(Stored entries)
=== Section Start ===

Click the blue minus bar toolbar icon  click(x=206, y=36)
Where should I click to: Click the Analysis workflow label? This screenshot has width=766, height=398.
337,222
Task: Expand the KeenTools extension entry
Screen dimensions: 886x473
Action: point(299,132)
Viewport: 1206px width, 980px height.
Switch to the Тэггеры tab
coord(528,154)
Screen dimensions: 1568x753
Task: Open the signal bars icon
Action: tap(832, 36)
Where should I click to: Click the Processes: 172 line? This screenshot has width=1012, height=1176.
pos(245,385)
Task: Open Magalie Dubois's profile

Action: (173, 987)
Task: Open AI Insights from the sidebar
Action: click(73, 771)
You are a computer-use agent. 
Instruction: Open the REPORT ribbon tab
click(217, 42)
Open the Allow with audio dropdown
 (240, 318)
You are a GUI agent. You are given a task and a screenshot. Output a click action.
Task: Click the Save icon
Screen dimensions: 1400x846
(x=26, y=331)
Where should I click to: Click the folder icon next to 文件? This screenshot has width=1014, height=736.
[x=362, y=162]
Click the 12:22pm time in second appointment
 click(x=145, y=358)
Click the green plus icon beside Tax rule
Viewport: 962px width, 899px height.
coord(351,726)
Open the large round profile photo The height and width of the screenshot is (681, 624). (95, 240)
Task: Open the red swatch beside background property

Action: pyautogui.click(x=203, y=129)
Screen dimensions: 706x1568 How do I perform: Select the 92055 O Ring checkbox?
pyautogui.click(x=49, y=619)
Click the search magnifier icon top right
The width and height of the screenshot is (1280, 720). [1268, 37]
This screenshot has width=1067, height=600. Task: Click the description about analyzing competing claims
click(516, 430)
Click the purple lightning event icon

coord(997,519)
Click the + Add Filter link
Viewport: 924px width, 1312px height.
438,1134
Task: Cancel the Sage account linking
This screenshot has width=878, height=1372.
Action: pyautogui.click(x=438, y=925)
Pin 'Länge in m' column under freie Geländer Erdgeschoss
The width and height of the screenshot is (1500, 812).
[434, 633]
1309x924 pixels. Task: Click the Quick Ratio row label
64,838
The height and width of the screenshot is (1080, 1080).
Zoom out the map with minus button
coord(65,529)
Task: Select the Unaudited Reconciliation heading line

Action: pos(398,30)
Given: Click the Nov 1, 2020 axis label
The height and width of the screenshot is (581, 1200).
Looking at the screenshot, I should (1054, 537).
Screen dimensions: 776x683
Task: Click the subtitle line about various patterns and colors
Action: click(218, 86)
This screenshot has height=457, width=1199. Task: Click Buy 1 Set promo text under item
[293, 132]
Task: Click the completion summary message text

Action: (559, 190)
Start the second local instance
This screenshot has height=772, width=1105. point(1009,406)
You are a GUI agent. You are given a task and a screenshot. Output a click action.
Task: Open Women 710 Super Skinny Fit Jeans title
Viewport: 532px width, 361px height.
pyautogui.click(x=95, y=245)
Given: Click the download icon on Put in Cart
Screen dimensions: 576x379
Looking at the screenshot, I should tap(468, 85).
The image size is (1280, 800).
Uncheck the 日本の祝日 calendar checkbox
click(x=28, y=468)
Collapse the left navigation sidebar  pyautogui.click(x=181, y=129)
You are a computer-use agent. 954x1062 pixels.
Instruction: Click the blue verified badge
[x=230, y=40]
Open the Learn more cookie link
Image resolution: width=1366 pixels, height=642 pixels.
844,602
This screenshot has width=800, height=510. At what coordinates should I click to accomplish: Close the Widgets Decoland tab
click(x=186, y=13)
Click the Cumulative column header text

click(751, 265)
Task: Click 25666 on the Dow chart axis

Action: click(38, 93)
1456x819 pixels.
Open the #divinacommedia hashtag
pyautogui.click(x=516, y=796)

=== Section End ===

## TASK GOAL
Proceeding from the line containing "Task: Open the red" through the line containing "Given: Click the Nov 1, 2020 axis label", transcribe the lines above exactly, both end lines included.

## ANSWER AREA
Task: Open the red swatch beside background property

Action: pyautogui.click(x=203, y=129)
Screen dimensions: 706x1568 How do I perform: Select the 92055 O Ring checkbox?
pyautogui.click(x=49, y=619)
Click the search magnifier icon top right
The width and height of the screenshot is (1280, 720). [1268, 37]
This screenshot has width=1067, height=600. Task: Click the description about analyzing competing claims
click(516, 430)
Click the purple lightning event icon

coord(997,519)
Click the + Add Filter link
Viewport: 924px width, 1312px height.
438,1134
Task: Cancel the Sage account linking
This screenshot has width=878, height=1372.
Action: pyautogui.click(x=438, y=925)
Pin 'Länge in m' column under freie Geländer Erdgeschoss
The width and height of the screenshot is (1500, 812).
[434, 633]
1309x924 pixels. Task: Click the Quick Ratio row label
64,838
The height and width of the screenshot is (1080, 1080).
Zoom out the map with minus button
coord(65,529)
Task: Select the Unaudited Reconciliation heading line

Action: pos(398,30)
Given: Click the Nov 1, 2020 axis label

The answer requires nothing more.